Nazwę tę, przeniesioną po wiekach na miasto, osiedleńcy mazurscy zmienili na Węgobork. W roku 1946 przekształcono ją dalej na Węgorzewo. Historycy pruscy, Henneberger i Hartknoch, wywodzili ją od nazwy staropruskiego grodziska Angetete, zdobytego jak opisuje kronika Piotra Dusburga w roku 1256 przez Krzyżaków. Nie ma wszakże żadnego dowodu na to, że owo grodzisko położone było w tym miejscu, w którym później powstało Węgorzewo. Zbieżność nazw Angetete i Angerburg jest raczej zupełnie przypadkowa. W obu jednak jest ten sam rdzeń staropruski, co w nazwie rzeki Węgorapy (Angerapp) .

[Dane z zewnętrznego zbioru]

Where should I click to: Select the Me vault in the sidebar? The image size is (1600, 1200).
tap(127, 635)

Niemiecka nazwa Węgorapy była tylko przekształceniem dawnej pruskiej nazwy tej rzeki. W pokrewnym pruskiemu języku litewskim "ungurys" oznacza węgorza, "uppa" rzekę. W XVI wieku pruski kronikarz Kacper Henneberger pisał o obfitych połowach węgorzy w Węgorapie i ponoć takie obfite połowy trwały tu aż do roku 1855, tj. do czasu, w którym przystosowując rzekę do żeglugi usunięto z niej wielkie pokłady szlamu. Jest jednak prawdopodobne, że tę entymologię wyprowadzano fałszywie i że nazwę Węgorapy należy przełożyć z pruskiego na "krzywą rzekę".

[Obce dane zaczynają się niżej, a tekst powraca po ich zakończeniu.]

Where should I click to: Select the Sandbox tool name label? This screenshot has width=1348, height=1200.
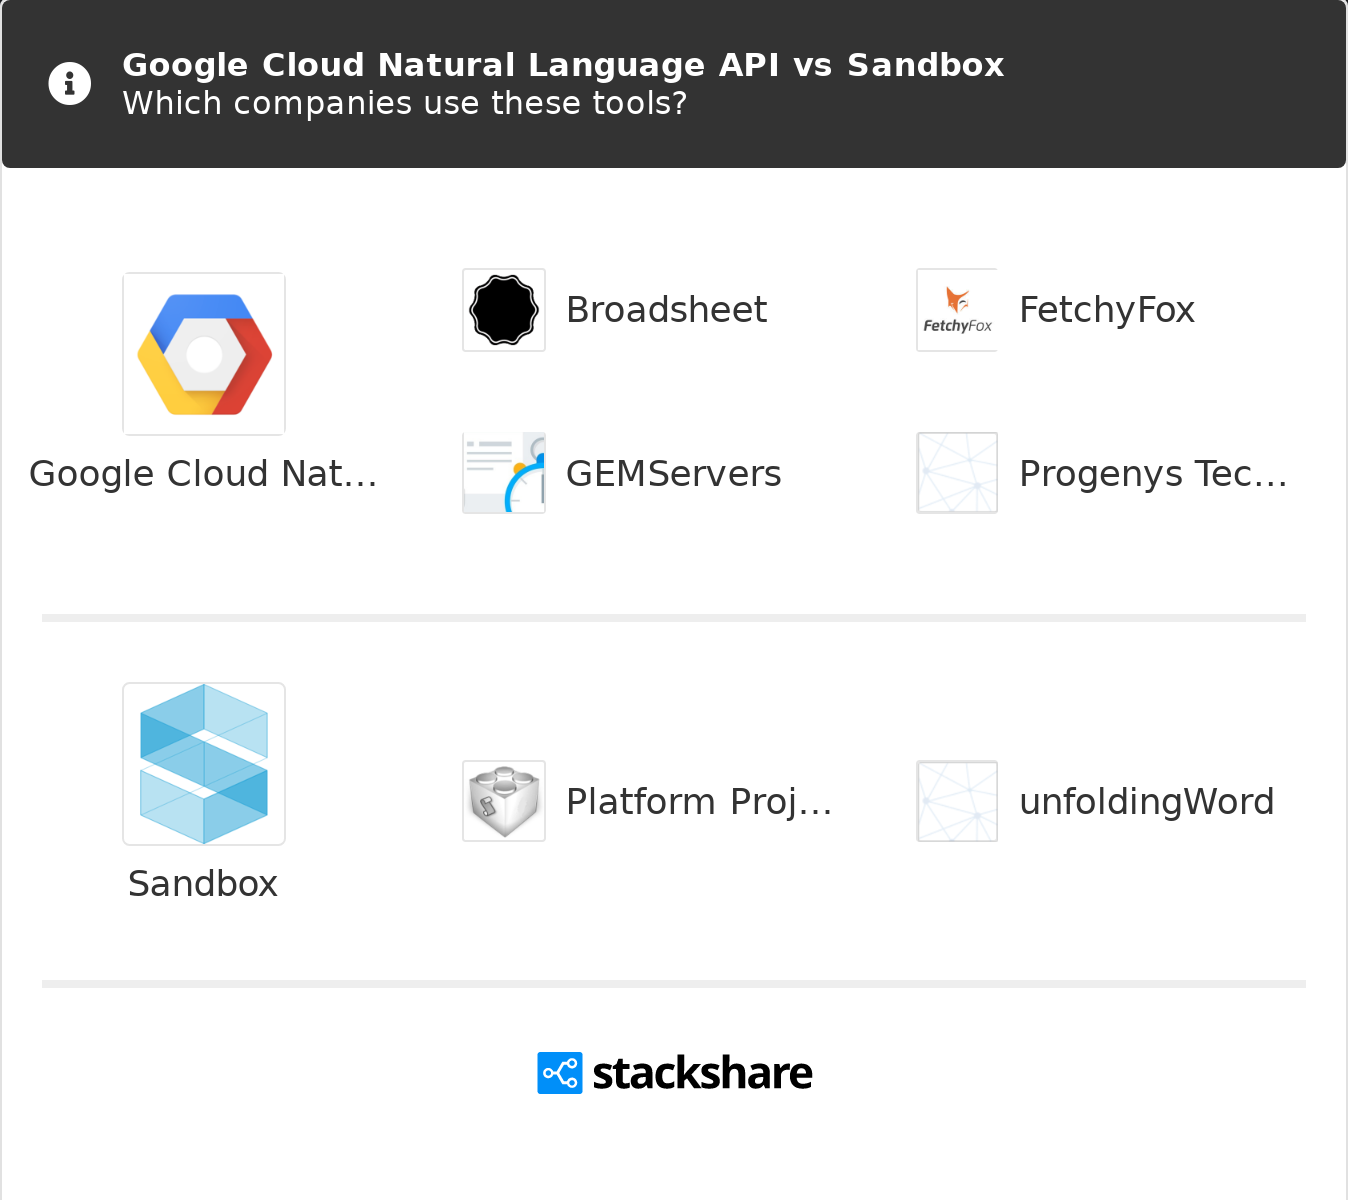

Zamek węgorzewski wziął więc swą nazwę od rzeki, nad którą go wzniesiono. W czasach krzyżackich nie miał on zbyt wielkiego znaczenia. Opiekował się nim tzw. pfleger, po łacinie nazywany prokuratorem, urzędnik stojący niezbyt wysoko w hierarchii administracyjnej, stanowiskiem równorzędny polskiemu "sprawcy" z okresu średniowiecza. Zimą 1365 roku oddziały Kiejstuta zdobyły i spaliły ten zamek. Po z górą trzydziestu latach, w roku 1398, Krzyżacy zbudowali zamek nowy, tym razem dwa kilometry na północ od jeziora. Był to zamek murowany, a składał się z trzech skrzydeł, zakończonych trzema okrągłymi basztami. Ze wszystkich stron otoczono go fosą wypełnioną wodą.
Po czasach rządów krzyżackich w Węgorzewie pozostała jedynie legenda o rycerzu krzyżackim, który z miłości do dziewczyny złamał śluby zakonne i za karę został z nią zamurowany w kaplicy obok bramy miejskiej, zwaną Bramą Polską. Odtąd każdego dnia o północy mieli się kochankowie przechadzać po komnatach węgorzewskiego zamku. I tę legendę trudno poprzeć jakimiś faktami historycznymi: Krzyżaków nie było w Węgorzewie od 1469 roku, pierwszą kaplicę zbudowano tu dziesięć lat później, bramy miejskie pochodziły z jeszcze późniejszego czasu.
Właśnie w 1469 roku, po antykrzyżackim powstaniu i wojnie trzynastoletniej (1454-1466), zubożały i zadłużony Zakon, oddał zamek węgorzewski w zastaw braciom Hansowi i Anzelmowi von Tettauom, protoplastom szlachty wschodniopruskiej noszącej to nazwisko. Od reformacji, tj. od 1525, zamek ten stal się siedzibą starostów książęcych, głównych przedstawicieli pruskiej terenowej administracji publicznej, posiadającej rozlegle kompetencje policyjne, wojskowe, sądownicze i skarbowe oraz sprawujących nadzór nad samorządem miejskim. Wśród węgorzewskich starostów powtarzały się nazwiska arystokracji wschodniopruskiej: Eulenburgów, Dohnów, Waldburgów, Uallenrodtów, Canitzów, Tettauów, Kreytzenów, Kunheimów, Schliebenów.